JAKARTA (Arrahmah.com) – Indonesia menjual isu terorisme di forum Asia-Pacific Economic Cooperation (APEC). Hal ini terlihat dalam agenda “Counter Terrorism Task Force (CTTF)”. Kegiatan ini berbentuk Senior Officers Meeting (SOM) II yang dihadiri pejabat setingkat Direktorat Jenderal dari 21 negara peserta APEC, Minggu (07/04).
“Terlihat sekali Indonesia ingin menjual isu kontraterorisme, dengan menempatkan isu ini menjadi topik awal pembicaraan di APEC,” Direktur The Community of Ideological Islamic Analyst (CIIA), Harits Abu Ulya kepada itoday, Senin (08/04).
Menurut Harits, Indonesia ingin mendapat simpati dan keuntungan ekonomi lebih besar dengan asumsi telah mampu memastikan keamanan kawasan dari ancaman terorisme aktual maupun potensial.

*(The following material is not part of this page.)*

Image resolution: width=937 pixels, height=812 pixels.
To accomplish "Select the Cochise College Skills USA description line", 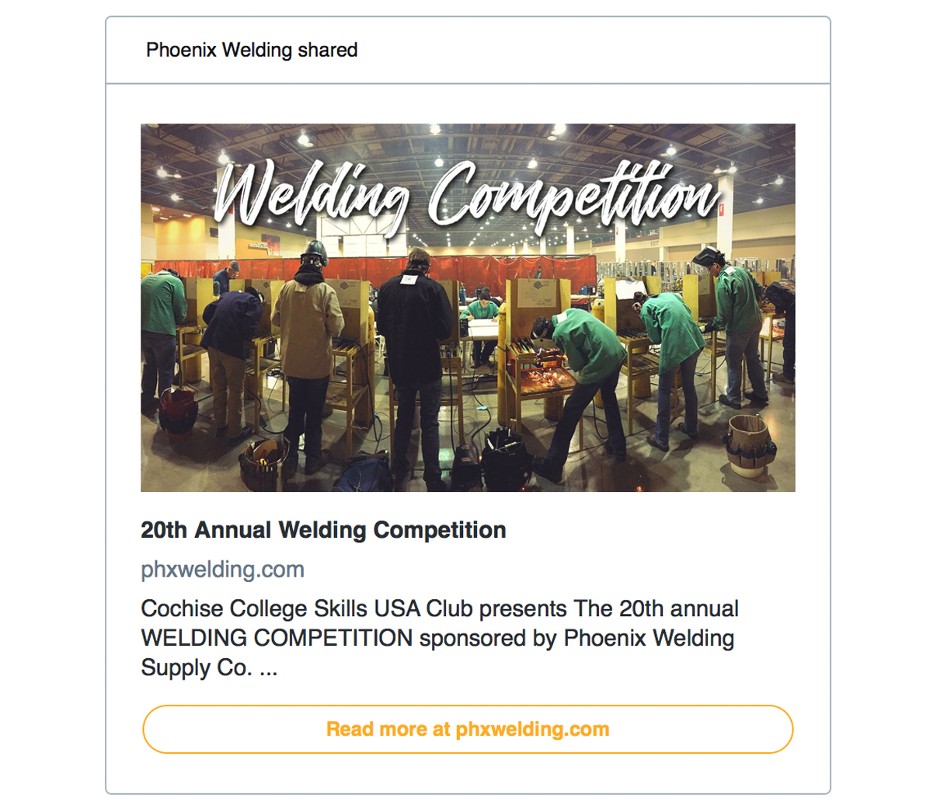I will point(440,608).
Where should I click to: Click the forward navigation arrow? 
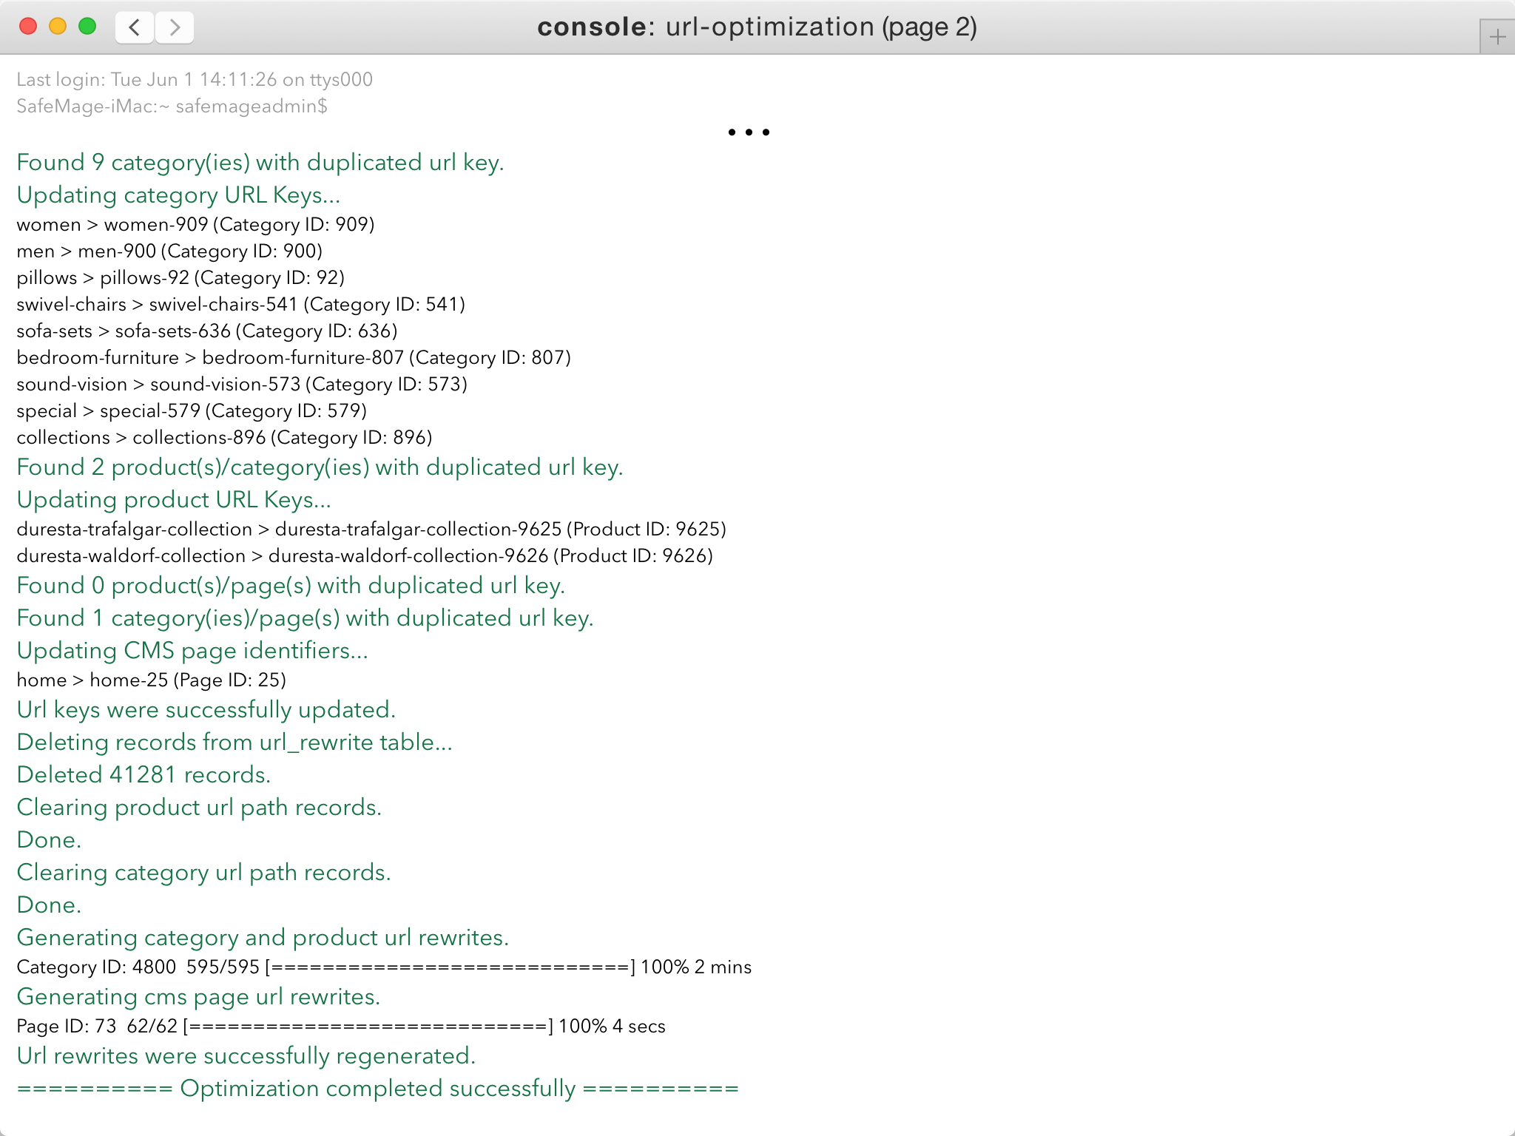tap(175, 27)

“Investasi diharapkan mengalir deras dengan alasan hampir mampu menjamin 4 sektor utama yaitu perdagangan, travel, finansial dan infrastruktur dari ancaman terorisme. Dan berlebihan menganggap berhasil melakukan penegakkan hukum dengan meninggalkan pendekatkan militeristik,” ujar Harits.
Kata Harits, sejatinya ada kerancuan logika dan kontradiksi dengan fakta di lapanganPeristiwa Bom Bali memang betul dampaknya di sektor pariwisata dan ekonomi di Bali terpukul.
“Tapi di periode berikutnya tidak relevan jika aksi-aksi yang di sebut dan diklaim oleh BNPT ataupun Densus 88 sebagai tindakan “terorisme” betul-betul mengganggu sektor perdagangan, travel, finansial dan infrastruktur. “Terorisme” hari ini dan yang ditangani oleh pemerintah lebih sebagai label dari produk Politik kepentingan. Dan kelompok umat Islam yang dijadikan korban,” papar Harits.
Harits menegaskan, dunia mungkin bisa dibohongi, tapi tidak untuk umat Islam di negeri tercinta ini. Fakta penindakan hukum. Berapa banyak orang ditangkap hanya karena diduga teroris? Kemudian diadili dan dihukum.
“Berapa banyak orang mati dieksekusi oleh Densus88 hanya karena diduga teroris? Hari ini 700 orang lebih dalam kurungan menjadi korban hanya karena diduga dan terkait terorisme,” ungkap Harits.
Haris mencatat sudah 90 orang tewas di luar proses peradilan. Inikah yang dikatakan sukses dan bagus? Atau inikah yang dimaksud tidak militeristik? Ini sebuah cerita keberhasilan yang antagonis dengan fakta yang sesungguhnya terjadi.
“Jadi “terorisme” menjadi barang dagangan untuk kepentingan-kepentingan BNPT, Densus 88 untuk menggali banyak dana hibah dari luar negeri.Dan dijadikan barang dagangan untuk kepentingan investasi para kapitalis yang rakus dan dimediasi oleh pemerintah RI. Umat Islam yang jadi korban dengan isu teroris jadi tumbal kepentingan kapitalis,” pungkas Harits.